Starting at the line containing "Image resolution: width=2184 pixels, height=1204" and ending with the last line of the listing, give those lines again with "This screenshot" changed to "This capture" and everything else unchanged.

── SOURCE RECORDS

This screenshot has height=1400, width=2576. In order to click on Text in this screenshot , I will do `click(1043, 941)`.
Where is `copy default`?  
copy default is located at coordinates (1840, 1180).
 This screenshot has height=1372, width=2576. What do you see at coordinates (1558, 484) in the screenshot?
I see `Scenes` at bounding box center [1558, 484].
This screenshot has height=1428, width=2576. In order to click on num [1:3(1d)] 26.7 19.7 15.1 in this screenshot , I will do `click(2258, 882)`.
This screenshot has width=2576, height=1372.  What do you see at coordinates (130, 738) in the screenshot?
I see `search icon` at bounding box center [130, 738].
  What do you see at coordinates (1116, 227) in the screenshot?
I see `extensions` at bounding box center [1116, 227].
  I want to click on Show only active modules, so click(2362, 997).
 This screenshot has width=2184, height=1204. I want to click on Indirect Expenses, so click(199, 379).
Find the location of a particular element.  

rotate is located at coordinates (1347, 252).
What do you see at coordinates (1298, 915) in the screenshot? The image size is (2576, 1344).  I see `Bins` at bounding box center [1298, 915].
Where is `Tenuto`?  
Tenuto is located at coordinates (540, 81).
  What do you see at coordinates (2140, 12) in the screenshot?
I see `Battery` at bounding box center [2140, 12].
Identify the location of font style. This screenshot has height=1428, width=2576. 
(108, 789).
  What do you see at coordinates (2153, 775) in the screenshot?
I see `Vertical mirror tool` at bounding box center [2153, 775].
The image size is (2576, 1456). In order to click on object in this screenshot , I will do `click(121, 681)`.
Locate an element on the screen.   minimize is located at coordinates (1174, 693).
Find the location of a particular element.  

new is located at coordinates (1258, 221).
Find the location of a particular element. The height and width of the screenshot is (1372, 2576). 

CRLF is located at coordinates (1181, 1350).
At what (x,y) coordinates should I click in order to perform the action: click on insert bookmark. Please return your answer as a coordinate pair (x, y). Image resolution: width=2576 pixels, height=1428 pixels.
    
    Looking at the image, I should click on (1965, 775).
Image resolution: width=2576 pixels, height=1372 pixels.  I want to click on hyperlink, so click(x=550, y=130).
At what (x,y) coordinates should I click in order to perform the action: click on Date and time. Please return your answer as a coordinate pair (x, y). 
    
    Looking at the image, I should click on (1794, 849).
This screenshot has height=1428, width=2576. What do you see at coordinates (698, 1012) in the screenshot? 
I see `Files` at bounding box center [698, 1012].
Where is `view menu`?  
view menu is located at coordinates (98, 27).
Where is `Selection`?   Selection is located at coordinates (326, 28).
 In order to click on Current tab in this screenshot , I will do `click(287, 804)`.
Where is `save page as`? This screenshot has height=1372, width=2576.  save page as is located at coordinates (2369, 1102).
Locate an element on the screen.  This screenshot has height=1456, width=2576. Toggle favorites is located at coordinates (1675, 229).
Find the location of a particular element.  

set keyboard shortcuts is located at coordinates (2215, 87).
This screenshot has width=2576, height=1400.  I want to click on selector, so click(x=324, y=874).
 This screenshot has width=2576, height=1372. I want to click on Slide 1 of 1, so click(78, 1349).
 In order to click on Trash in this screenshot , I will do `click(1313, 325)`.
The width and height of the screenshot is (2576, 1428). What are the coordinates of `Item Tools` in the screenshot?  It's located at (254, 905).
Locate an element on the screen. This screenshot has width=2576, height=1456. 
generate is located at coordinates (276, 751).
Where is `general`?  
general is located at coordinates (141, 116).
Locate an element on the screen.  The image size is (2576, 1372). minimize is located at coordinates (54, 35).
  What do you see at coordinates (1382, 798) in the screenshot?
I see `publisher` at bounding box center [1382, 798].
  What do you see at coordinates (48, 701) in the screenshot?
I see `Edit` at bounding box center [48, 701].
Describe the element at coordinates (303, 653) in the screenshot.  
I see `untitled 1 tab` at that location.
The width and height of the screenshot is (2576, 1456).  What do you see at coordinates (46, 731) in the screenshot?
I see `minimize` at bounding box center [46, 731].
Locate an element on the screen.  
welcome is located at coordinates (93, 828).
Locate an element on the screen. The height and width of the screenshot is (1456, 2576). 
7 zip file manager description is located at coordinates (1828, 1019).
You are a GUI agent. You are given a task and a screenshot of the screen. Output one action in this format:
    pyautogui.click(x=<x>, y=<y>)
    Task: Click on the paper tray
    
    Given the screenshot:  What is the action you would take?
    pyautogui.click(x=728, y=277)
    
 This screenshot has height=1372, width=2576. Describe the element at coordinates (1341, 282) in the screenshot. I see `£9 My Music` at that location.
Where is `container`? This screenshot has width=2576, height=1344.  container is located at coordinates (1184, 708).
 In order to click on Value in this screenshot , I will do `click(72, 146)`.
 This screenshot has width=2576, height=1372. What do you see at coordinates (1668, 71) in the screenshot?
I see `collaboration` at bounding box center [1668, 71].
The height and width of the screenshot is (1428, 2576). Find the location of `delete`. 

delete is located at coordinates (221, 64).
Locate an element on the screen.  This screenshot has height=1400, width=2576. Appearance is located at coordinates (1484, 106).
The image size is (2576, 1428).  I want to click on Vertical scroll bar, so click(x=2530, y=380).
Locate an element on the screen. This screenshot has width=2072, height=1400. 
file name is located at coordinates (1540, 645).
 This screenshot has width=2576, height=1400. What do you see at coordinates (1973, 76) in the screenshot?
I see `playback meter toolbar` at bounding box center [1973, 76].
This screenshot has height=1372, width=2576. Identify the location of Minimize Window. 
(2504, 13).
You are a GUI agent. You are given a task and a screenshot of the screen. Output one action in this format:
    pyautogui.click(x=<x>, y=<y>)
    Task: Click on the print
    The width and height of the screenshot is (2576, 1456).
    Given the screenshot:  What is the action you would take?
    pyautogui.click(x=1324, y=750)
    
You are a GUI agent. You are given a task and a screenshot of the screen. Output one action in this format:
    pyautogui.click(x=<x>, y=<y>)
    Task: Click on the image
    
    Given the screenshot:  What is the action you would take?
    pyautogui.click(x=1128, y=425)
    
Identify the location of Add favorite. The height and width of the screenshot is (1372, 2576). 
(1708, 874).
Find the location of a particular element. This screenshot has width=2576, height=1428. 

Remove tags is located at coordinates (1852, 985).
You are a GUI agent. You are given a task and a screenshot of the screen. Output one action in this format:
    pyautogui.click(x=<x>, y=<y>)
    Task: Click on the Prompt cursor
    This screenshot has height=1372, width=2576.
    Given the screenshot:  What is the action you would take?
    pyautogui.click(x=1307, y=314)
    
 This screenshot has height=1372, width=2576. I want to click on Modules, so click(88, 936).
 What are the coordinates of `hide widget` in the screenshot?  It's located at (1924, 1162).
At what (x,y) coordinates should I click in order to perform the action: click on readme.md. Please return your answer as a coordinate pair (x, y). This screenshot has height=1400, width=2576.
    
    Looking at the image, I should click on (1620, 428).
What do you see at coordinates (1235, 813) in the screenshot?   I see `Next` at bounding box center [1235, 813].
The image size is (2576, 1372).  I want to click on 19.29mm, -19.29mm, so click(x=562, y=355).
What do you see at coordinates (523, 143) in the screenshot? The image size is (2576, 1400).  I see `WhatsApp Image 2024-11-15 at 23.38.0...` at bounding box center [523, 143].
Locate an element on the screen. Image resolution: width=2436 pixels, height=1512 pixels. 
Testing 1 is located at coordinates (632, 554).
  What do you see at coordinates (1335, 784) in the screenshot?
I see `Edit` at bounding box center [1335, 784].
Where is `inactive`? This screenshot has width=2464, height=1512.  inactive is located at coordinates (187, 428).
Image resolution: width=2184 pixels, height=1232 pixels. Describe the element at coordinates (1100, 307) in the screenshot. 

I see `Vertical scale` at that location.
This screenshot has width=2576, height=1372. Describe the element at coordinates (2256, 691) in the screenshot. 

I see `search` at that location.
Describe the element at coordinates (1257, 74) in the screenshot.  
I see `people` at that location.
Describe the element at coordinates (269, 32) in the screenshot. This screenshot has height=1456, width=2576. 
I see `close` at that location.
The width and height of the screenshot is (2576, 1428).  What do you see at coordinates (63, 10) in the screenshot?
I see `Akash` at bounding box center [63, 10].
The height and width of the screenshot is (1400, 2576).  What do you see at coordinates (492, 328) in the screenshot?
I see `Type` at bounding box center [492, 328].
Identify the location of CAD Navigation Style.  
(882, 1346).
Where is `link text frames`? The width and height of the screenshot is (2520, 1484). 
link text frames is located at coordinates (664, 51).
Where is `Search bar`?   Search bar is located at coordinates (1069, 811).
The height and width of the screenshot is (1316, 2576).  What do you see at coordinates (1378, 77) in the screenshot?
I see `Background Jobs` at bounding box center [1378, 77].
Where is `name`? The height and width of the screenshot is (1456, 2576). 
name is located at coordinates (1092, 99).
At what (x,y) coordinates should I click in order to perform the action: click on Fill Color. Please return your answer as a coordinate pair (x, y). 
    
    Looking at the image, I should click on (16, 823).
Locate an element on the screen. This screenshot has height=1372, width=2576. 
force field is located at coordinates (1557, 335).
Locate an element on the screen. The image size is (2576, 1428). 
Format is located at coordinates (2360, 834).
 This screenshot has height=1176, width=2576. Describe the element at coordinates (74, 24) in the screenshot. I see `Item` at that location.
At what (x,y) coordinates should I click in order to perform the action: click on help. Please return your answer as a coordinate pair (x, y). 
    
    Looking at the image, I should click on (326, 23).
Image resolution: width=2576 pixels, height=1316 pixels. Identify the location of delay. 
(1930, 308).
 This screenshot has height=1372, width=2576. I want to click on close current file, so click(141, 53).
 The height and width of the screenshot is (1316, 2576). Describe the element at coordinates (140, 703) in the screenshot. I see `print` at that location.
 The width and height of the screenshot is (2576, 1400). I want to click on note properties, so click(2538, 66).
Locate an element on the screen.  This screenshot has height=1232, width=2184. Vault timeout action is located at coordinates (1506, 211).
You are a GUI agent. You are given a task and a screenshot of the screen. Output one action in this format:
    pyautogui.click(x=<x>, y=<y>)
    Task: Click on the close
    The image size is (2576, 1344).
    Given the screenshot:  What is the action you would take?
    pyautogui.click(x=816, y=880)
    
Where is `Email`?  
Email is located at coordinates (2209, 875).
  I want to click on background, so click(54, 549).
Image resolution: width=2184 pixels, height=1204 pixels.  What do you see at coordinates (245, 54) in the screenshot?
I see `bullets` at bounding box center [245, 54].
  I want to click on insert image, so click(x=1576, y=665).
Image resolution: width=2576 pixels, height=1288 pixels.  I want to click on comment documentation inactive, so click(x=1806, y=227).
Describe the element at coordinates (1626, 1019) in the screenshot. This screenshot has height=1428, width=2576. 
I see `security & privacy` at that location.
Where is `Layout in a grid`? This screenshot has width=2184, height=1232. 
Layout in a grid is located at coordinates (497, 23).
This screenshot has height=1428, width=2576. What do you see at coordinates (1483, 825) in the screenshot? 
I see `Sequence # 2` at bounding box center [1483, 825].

────

● FINISHED EXERCISE:
Image resolution: width=2184 pixels, height=1204 pixels.  What do you see at coordinates (245, 54) in the screenshot?
I see `bullets` at bounding box center [245, 54].
  I want to click on insert image, so click(x=1576, y=665).
Image resolution: width=2576 pixels, height=1288 pixels.  I want to click on comment documentation inactive, so click(x=1806, y=227).
Describe the element at coordinates (1626, 1019) in the screenshot. This capture has height=1428, width=2576. 
I see `security & privacy` at that location.
Where is `Layout in a grid`? This capture has width=2184, height=1232. 
Layout in a grid is located at coordinates (497, 23).
This capture has height=1428, width=2576. What do you see at coordinates (1483, 825) in the screenshot? 
I see `Sequence # 2` at bounding box center [1483, 825].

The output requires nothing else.